======== Selected excerpt
Agent Health Model
Objective
Agent Health measures how well an Agent is performing within an evaluation window.
The model evaluates multiple aspects of an Agent and converts each into a normalized score between 0 and 1, where:
1= Fully Healthy0= Fully Unhealthy
The health evaluation process uses configurable thresholds and tolerance settings to determine operational expectations for reliability, performance, stability, and fault tolerance.
These settings can be configured at:
- Global level — applied system-wide through Global Agent Health Configuration
- Agent level — overrides the global configuration for specific Agents
This allows organizations to tailor health evaluation behavior based on workload characteristics, business criticality, operational SLAs, and runtime expectations.
Evaluation Window
All health calculations are performed using a fixed evaluation window of the last 24 hours.
The Agent Health Overview continuously evaluates agent behavior, execution reliability, operational stability, and performance metrics based on data collected during the most recent 24-hour period.
The evaluation window is system-defined and is not configurable for the Agent Health Overview.
Health States
| Score | State |
|---|---|
| >= 80 | Healthy |
| >= 50 and < 80 | Degraded |
| < 50 | Unhealthy |
| N = 0 | Inactive |
Health Dimensions
The overall Agent Health Score is derived from multiple operational dimensions that collectively evaluate the reliability, efficiency, stability, and operational readiness of an agent.
Each dimension focuses on a specific aspect of agent behavior and contributes a weighted score toward the final health calculation.
The following health dimensions are evaluated:
- Reliability Score
- Performance Score
- Stability Score
- Operational Score
Reliability Score (Weight: 40)
================
Instructions:
- A) Translate this sentence from the agent health documentation into Spanish: "All health calculations are performed using a fixed evaluation window of the last 24 hours."
- B) Write the next part of the agent health documentation, starting right after the heading "Reliability Score (Weight: 40)".
The items come from a different source than the agent health documentation.
======== Extracted records
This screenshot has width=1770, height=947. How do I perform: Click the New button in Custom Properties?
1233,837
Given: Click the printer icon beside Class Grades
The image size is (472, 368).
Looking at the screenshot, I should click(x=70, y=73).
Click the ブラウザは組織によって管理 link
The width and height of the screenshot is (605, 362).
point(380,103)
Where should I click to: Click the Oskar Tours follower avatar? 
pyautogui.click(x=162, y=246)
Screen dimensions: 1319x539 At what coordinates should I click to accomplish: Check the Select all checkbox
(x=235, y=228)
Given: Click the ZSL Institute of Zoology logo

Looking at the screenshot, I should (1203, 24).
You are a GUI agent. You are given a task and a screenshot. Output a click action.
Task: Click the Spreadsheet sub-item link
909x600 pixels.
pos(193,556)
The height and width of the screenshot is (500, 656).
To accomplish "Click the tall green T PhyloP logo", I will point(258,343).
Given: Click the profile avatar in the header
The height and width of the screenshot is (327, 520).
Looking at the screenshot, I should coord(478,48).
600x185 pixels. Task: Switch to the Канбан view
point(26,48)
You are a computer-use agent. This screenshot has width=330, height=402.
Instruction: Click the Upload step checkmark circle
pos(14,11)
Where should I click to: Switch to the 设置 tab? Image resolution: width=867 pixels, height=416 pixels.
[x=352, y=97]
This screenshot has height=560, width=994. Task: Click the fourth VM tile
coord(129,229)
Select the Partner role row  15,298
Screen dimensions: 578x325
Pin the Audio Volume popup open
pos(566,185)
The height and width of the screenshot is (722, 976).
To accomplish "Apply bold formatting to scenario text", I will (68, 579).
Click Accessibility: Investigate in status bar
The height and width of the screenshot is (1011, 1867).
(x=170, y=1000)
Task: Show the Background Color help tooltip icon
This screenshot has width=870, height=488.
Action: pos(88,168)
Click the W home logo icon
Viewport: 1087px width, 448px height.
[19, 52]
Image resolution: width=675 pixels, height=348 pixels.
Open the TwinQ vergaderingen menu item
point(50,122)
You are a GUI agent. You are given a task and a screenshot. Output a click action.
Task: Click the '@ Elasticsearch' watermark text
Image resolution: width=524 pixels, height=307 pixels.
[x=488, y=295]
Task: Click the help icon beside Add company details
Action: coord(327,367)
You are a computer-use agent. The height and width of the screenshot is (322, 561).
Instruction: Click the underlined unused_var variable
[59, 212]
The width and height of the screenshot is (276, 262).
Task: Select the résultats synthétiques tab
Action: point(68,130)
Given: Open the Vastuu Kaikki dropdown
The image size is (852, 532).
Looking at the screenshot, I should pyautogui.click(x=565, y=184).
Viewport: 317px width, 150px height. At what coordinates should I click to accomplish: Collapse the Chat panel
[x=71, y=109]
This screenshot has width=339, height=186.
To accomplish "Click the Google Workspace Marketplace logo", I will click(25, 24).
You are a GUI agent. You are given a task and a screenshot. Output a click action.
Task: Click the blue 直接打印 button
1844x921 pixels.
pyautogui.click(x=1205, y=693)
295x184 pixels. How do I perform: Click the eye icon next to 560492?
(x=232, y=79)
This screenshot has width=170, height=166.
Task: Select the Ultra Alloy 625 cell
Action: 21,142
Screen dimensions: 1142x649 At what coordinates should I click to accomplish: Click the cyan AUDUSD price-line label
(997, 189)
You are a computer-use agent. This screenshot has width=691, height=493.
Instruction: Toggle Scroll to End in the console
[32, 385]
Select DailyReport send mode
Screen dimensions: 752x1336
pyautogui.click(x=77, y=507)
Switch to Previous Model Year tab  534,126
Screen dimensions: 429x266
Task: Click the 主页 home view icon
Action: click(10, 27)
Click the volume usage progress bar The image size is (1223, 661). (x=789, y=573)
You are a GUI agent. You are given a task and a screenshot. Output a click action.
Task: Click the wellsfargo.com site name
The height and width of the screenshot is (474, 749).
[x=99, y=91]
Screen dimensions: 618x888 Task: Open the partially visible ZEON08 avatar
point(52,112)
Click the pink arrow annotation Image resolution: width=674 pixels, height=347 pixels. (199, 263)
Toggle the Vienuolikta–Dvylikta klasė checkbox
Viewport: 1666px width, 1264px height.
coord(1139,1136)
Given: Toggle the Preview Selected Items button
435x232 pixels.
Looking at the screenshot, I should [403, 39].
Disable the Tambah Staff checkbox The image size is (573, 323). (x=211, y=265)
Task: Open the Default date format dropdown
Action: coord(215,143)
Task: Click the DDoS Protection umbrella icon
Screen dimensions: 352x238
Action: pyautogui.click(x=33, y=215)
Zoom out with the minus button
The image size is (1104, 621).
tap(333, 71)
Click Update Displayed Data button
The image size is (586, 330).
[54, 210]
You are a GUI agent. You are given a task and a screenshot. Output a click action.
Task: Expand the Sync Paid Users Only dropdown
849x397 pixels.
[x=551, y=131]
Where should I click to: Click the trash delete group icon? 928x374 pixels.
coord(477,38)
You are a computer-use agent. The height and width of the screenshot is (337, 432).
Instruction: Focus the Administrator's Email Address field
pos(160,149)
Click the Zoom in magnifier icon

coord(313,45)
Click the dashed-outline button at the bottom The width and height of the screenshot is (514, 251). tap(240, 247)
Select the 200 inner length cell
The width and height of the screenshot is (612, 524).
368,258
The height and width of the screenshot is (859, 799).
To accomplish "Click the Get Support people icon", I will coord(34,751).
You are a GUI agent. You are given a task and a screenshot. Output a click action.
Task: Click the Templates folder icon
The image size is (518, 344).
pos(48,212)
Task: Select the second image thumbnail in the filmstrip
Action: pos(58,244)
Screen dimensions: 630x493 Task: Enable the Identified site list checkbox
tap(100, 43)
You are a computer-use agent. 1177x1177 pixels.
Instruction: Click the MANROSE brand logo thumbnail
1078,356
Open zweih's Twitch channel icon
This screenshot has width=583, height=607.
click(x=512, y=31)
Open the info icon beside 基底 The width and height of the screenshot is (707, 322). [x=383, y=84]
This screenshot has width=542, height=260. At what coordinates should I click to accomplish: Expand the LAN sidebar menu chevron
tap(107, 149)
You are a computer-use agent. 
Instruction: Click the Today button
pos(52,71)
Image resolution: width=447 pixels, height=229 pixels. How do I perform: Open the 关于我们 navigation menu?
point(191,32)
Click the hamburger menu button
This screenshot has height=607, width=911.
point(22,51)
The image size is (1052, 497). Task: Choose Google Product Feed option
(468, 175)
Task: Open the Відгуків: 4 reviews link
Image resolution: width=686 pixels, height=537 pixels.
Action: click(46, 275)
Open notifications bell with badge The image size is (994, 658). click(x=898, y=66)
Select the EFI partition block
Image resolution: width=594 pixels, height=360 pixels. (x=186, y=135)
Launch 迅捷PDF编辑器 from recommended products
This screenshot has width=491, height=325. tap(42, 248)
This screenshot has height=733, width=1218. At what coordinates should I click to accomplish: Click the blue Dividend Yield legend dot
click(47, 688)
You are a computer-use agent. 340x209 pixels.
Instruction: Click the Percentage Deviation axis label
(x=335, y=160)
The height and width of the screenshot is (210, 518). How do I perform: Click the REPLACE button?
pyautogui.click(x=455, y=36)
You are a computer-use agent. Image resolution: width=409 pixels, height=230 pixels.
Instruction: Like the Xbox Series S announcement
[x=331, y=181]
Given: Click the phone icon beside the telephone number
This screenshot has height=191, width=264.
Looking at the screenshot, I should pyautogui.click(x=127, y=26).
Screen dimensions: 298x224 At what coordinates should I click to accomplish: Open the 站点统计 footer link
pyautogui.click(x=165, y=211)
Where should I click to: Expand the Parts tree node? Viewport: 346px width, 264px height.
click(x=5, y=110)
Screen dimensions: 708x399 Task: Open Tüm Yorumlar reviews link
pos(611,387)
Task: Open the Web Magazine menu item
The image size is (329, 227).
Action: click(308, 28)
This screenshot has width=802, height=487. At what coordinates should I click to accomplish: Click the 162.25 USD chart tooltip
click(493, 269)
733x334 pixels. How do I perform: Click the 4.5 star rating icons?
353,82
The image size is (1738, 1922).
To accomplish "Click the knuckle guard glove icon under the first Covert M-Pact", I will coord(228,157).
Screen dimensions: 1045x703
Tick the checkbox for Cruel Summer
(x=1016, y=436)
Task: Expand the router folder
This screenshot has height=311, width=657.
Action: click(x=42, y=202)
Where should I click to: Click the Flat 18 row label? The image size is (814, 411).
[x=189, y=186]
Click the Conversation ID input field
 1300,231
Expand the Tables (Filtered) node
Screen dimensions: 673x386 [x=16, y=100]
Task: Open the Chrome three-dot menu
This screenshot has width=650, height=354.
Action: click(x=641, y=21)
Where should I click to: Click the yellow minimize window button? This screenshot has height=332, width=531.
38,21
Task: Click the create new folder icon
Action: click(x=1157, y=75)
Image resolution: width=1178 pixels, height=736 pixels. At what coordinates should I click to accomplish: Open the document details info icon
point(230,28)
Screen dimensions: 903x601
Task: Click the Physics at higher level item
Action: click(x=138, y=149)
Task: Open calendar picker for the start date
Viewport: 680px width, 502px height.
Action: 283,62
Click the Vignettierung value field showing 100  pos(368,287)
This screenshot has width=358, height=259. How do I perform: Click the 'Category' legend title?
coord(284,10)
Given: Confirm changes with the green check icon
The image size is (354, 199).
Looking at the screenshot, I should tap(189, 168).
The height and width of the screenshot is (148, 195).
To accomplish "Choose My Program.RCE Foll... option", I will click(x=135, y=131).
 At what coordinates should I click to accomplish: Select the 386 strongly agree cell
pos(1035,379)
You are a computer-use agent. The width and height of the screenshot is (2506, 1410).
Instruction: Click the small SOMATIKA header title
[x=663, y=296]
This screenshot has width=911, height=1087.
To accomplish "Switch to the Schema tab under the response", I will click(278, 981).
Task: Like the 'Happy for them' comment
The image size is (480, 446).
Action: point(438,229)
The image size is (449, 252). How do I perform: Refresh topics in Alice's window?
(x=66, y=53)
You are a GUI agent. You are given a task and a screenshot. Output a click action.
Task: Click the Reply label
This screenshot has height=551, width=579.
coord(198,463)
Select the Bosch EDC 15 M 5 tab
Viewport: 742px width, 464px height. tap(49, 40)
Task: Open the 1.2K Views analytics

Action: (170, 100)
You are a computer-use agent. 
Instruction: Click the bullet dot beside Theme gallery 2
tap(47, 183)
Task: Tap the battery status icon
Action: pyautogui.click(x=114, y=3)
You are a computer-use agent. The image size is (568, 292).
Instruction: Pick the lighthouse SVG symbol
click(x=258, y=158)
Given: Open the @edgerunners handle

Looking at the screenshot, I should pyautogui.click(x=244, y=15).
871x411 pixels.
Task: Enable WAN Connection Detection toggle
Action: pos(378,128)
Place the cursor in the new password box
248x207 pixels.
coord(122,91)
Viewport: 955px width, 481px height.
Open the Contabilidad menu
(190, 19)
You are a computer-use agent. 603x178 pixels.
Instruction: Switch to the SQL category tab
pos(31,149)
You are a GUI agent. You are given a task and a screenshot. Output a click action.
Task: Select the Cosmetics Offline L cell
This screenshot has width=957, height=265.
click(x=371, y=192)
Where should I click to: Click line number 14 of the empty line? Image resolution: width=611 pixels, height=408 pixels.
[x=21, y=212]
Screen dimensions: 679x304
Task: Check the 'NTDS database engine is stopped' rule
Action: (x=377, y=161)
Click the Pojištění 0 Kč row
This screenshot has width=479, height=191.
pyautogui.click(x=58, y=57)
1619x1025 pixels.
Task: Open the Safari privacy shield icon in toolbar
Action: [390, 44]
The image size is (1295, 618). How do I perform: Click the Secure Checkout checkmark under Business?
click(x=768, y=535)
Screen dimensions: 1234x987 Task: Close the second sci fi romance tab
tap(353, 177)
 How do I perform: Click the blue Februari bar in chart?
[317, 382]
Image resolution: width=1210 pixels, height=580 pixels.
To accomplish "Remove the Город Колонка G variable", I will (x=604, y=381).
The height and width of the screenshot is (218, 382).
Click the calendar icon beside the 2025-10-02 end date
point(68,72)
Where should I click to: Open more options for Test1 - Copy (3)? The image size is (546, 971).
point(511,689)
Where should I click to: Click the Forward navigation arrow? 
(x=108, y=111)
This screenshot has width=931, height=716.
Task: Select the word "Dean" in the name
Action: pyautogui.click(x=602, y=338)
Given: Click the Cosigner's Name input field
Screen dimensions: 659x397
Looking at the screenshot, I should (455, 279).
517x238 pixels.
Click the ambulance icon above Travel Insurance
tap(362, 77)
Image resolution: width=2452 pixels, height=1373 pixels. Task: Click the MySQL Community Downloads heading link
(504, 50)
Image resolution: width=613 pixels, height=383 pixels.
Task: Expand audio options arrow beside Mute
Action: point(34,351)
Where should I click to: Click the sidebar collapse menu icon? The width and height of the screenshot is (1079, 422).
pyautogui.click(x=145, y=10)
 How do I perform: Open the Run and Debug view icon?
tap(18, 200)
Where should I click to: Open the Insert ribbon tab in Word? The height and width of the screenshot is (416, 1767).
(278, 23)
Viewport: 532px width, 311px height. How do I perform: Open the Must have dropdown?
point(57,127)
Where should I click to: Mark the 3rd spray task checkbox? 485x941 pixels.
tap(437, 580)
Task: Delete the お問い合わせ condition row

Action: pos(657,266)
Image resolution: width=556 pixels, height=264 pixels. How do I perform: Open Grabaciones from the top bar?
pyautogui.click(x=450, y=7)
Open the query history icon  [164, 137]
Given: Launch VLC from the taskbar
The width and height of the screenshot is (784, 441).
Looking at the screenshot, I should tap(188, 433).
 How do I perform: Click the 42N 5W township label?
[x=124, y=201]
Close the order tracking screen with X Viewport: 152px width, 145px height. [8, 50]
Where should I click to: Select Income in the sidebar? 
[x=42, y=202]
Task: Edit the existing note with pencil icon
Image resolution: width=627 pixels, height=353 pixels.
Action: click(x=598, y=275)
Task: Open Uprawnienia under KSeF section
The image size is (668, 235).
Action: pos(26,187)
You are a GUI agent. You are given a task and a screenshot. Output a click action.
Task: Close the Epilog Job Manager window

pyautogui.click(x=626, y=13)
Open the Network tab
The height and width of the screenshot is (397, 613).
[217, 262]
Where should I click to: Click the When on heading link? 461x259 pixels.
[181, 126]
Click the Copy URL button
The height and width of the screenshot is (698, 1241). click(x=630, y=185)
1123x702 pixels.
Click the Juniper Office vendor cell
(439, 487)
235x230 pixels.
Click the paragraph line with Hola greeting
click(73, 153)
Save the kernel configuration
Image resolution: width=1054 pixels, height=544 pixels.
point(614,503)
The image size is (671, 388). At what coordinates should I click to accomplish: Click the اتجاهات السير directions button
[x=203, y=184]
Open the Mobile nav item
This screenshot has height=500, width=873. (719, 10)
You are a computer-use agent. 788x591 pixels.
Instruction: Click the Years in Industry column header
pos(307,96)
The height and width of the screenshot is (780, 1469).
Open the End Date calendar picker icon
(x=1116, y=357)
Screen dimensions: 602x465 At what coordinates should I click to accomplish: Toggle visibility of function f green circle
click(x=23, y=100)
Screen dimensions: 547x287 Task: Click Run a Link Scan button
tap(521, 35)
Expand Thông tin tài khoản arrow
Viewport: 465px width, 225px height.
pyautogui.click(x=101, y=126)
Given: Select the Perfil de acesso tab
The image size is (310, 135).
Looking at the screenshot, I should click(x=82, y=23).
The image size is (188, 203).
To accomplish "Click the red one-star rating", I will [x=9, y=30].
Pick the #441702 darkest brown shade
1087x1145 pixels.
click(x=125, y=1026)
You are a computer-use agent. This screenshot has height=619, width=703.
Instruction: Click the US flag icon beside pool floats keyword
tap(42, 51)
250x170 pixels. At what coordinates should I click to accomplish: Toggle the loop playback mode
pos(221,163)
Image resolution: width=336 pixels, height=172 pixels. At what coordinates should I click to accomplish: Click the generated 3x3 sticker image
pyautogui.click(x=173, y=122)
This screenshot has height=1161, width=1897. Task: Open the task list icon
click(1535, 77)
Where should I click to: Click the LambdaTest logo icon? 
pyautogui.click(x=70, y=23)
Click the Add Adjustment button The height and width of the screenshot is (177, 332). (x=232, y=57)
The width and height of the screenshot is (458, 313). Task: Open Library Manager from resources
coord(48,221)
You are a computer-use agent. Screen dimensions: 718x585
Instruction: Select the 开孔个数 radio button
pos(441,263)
================
Solved tasks:
- A) Todos los cálculos de salud se realizan utilizando una ventana de evaluación fija de las últimas 24 horas.

- B)
What it represents
Reliability measures how consistently the agent produces successful outcomes.
Inputs
- ESR = Expected Success Rate
- ASR = Actual Success Rate
- EFH = Expected Failures per Hour
- AFH = Actual Failures per Hour
- N = Total Executions
Success Score
Measures how well the actual success rate meets the expected success rate.
- If actual success rate meets or exceeds expectation, the score is 1
- Otherwise, the score is proportional to the shortfall
SuccessScore = Min(1, ASR / ESR)
Failure Score
Measures whether the actual failure rate stays within the expected limit.
- If actual failures are within expected limits, the score is 1
- Otherwise, the score decreases proportionally
FailureScore = Min(1, EFH / AFH)
Combine
The reliability score is derived by combining success and failure behavior, with higher emphasis on success.
- Success contributes 70%
- Failure contributes 30%
ReliabilityRaw =
0.7 * SuccessScore
+ 0.3 * FailureScore
Confidence Adjustment
To avoid misleading results when execution volume is low, a confidence factor is applied.
- N = total number of executions in the evaluation window
- N_full = minimum number of executions required for full confidence
ConfidenceFactor = Min(1, N / N_full)
Recommended:
N_full = 20
The final reliability score blends the observed reliability with a neutral baseline (1), based on confidence:
- When execution count is low → score stays closer to 1 (neutral)
- When execution count is sufficient → score reflects actual reliability
ReliabilityScore =
ConfidenceFactor * ReliabilityRaw
+ (1 - ConfidenceFactor) * 1
In low-volume scenarios, the system assumes the agent is healthy until sufficient data is available.
Performance Score (Weight: 20)
What it represents
Performance measures how efficiently the agent executes compared to expected runtime.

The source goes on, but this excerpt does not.